第1章と第2章ー英国における死後の世界の捉え方
次に、本書冒頭の第1章と第2章ですが、ここでは現代のヨーロッパ、特に英国における人々の死後の世界についての捉え方が紹介されています。英国ではクリスチャンの間ですら、すべての信仰者が「復活」するという信仰が希薄になっており、むしろ死後に魂が「天国」に行くことがクリスチャンの究極の希望として受け入れられているという現状が指摘されます。ここには肉体を「魂の牢獄」と見なし、死によってそこから解放されて霊的な至福の世界(「天国」)に行くことが救いであるとする霊肉二元論・プラトン主義の影響をはっきりと見いだせます。
第5章以降ー復活の重要性
では、なぜ「復活」がクリスチャンの希望においてそれほど重要であるのかが論じられているのが第5章以降です。ライトは、イエスの復活の意義を個人的なレベルではなく、まずは全宇宙的なレベルで捉えるようにと読者を促します。ライトによれば、聖書が提示する究極の希望とは個々人の救いというよりも、神の創造した全被造物(つまり全宇宙)の刷新にあります。神のヴィジョンとは、神の造られた「良き世界」の破れが修復され、そこから悪が一掃されることを通じて全被造物が贖われることです。人間には、その贖われた世界(新天新地)において果たすべき重要な役割があります。キリストによって贖われた人類は、贖われた世界を忠実に管理する役割が与えられるのです。言い換えれば、アダムが果たせなかった召命を、キリストとその体である教会が果たすということです。「イエスの復活」は、神による全被造世界の刷新プロジェクトの初めの一歩であり、そしてイエスの復活の体こそ、「新しい創造」の始まりそのものです。

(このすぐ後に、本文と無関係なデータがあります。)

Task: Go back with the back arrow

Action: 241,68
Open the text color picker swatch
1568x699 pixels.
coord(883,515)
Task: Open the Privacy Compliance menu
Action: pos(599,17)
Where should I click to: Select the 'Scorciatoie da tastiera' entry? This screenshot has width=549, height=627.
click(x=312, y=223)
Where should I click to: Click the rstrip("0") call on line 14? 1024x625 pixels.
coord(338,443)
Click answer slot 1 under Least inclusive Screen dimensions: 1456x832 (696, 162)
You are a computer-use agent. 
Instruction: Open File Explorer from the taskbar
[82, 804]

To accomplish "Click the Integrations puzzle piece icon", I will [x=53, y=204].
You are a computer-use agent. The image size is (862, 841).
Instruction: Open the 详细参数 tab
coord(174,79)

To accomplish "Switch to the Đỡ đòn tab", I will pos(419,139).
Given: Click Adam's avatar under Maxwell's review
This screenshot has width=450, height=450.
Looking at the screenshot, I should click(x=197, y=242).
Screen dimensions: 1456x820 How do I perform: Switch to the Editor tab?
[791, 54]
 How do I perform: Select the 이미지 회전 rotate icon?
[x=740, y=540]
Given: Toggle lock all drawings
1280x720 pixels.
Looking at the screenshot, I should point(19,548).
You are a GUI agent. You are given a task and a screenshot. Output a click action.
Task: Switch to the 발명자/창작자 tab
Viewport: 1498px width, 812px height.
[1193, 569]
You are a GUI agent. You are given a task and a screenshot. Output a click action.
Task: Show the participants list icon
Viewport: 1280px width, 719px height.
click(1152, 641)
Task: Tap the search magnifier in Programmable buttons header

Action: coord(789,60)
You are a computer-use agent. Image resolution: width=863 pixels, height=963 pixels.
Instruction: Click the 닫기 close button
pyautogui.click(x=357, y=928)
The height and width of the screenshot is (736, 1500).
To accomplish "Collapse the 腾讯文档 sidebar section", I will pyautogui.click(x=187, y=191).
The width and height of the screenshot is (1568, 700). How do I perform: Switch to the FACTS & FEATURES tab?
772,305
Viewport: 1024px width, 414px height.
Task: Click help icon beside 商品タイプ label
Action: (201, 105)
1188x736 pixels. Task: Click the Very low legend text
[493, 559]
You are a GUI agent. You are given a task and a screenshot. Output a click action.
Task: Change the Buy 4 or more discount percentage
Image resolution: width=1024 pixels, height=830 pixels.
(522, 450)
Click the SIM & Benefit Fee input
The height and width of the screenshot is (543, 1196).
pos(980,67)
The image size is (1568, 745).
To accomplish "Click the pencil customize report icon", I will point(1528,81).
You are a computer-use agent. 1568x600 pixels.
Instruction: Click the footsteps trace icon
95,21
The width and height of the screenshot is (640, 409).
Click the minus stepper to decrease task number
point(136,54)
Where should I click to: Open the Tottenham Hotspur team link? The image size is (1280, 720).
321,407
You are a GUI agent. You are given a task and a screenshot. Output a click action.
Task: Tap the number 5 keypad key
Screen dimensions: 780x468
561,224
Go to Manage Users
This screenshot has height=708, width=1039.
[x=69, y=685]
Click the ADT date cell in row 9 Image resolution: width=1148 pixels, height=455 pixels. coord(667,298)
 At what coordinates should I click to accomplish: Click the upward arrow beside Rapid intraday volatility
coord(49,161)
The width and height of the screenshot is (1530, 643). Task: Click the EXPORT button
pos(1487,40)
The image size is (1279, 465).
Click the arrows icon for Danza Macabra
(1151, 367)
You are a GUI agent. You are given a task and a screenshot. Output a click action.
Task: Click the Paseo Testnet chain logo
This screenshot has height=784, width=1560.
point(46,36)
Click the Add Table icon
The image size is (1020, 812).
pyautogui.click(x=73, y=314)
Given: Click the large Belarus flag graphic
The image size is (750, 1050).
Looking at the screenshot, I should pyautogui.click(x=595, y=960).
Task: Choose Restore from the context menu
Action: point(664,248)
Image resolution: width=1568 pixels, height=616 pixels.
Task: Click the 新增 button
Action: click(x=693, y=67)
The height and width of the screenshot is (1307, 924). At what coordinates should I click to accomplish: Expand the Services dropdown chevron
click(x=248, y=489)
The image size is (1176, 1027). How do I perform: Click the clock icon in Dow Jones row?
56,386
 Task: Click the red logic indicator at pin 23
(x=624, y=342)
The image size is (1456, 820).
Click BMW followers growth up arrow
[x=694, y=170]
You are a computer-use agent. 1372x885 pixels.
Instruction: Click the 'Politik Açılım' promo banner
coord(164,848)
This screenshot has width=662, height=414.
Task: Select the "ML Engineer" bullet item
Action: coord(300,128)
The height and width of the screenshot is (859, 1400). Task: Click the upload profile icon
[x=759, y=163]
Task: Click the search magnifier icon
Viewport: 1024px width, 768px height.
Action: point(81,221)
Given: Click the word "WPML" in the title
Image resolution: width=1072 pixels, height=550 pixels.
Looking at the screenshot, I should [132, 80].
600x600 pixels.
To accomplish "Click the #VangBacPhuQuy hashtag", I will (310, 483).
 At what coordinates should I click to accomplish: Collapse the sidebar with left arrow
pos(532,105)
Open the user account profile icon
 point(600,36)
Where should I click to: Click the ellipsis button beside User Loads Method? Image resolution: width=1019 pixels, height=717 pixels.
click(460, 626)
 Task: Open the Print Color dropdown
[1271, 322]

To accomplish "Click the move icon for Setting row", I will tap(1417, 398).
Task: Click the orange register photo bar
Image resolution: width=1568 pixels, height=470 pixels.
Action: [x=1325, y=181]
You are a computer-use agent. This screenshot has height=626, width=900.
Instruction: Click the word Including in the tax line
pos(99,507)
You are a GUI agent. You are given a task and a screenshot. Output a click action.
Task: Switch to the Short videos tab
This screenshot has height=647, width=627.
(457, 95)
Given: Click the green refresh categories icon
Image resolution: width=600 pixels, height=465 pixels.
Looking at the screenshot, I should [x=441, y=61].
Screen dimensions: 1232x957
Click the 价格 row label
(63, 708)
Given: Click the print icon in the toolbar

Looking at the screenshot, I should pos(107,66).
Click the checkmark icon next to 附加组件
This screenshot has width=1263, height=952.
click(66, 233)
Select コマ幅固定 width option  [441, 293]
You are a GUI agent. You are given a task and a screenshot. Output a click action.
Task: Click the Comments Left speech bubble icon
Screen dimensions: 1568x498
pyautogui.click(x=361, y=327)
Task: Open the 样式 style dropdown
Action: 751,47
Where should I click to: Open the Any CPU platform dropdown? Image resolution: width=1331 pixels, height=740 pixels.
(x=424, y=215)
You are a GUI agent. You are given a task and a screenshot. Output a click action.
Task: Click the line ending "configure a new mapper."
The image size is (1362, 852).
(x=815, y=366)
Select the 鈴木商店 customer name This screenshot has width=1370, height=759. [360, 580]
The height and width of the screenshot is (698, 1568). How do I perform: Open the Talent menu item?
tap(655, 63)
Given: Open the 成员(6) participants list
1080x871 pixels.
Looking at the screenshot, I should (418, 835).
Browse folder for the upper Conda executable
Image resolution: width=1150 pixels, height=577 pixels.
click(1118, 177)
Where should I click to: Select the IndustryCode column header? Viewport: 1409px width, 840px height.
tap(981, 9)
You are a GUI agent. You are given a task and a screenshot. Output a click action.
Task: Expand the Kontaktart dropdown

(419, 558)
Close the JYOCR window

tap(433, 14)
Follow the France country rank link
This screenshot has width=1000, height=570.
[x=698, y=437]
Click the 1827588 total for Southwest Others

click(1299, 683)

かつて天地を創造された神は、復活のイエスの体において、新たな天地創造に着手されたのです。
第7章以降ーイエスの昇天、再臨の意義
イエスの復活を出発点として、さらにイエス・キリストの「昇天」と「再臨」の意義を論じているのが第7章以降です。キリストが天に昇ったというのは、キリストがこの世から消え去ってしまったということではありません。むしろ、昇天よって初めてキリストはこの世界を完全に支配することが可能になるのです。いまや復活の体を備えたキリストは、地上にいる場合には一か所にしか存在することができませんが、天に昇ったあとは、体を持ちながらも地上のあらゆる場所に同時に存在することが可能になるからです。ここで重要なのは、天に昇ったイエスは体を持っており、それゆえ人間であるということです。
第8章、第9章ーイエスの再臨と新天新地
第8章では、体を持ったまま天に昇ったイエスが再び現れること、すなわち再臨について論じられます。再臨とは、新しい天と新しい地とが一つに統合される瞬間であるというのです。つまり、再臨が新天新地の完成として理解されています。さらに第9章では、再臨においてキリストがさばき主として来られることの意味が解説されます。さばきという言葉は今日では否定的に取られやすいですが、聖書的なさばきとは「不正をただす」さばきであることが強調されます。
第10章ー体の贖い(「死後のいのち」の後のいのち)
そして第10章では、クリスチャンの「体の贖い」について語られます。これは本書の中核的な章であると言えるでしょう。ライトはここで、「死後のいのち」の後のいのち(Life after “life after death”)というユニークな造語を用いています。クリスチャンが死後にパラダイスに行く、あるいは安息を得ることそのものは否定しませんが、それはあくまで一時的な状態であり、最終的な希望は体の贖い、つまり復活にある、とライトは力説します。復活した体で新しくされた天地を相続すること、それこそがクリスチャンの究極の希望なのです。
第11章ー煉獄、地獄
第11章では、宗教改革で否定されたはずの「煉獄」が形を変えて人々の思考に影響を及ぼしている現状が指摘されます。ライトは煉獄をきっぱりと否定します。地獄については、それがある種の思考実験であることを断ったうえで、慎重な議論が展開されています。
第12章以降ー教会の使命
第12章以下では、ここまでの内容を前提とした上での教会の使命についての考察がなされます。クリスチャンの究極の希望が「死んで天国に行く」ことではなく、「贖われた体で刷新された天地を相続する」ことにあるのなら、では今日の世界でクリスチャンがなすべき務めとは何であるのか、そのことについて論じられます。ライトによれば、この地上で「神の王国」のためになしたすべてのことが新天新地で用いられます。そのことについて、「正義」「美」「伝道」という角度から光を当てます。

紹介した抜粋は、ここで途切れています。